Each line from the one containing "Начало (956, 146)" onward, through the end of the entries, is to be transcribed exactly; nothing else is to be included.

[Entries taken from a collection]
=-=-=-=-=
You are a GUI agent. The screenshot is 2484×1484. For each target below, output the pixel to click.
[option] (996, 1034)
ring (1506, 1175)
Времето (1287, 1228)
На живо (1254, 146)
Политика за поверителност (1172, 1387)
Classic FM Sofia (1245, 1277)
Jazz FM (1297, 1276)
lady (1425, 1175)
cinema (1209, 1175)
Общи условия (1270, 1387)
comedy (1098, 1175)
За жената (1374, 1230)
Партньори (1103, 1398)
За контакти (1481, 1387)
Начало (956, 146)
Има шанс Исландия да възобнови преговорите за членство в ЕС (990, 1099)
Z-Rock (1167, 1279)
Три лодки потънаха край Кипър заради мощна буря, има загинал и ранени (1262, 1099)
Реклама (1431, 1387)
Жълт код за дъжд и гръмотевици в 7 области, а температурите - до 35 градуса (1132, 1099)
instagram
=-=-=-=-=
Your solution:
Начало (956, 146)
Има шанс Исландия да възобнови преговорите за членство в ЕС (990, 1099)
Z-Rock (1167, 1279)
Три лодки потънаха край Кипър заради мощна буря, има загинал и ранени (1262, 1099)
Реклама (1431, 1387)
Жълт код за дъжд и гръмотевици в 7 области, а температурите - до 35 градуса (1132, 1099)
instagram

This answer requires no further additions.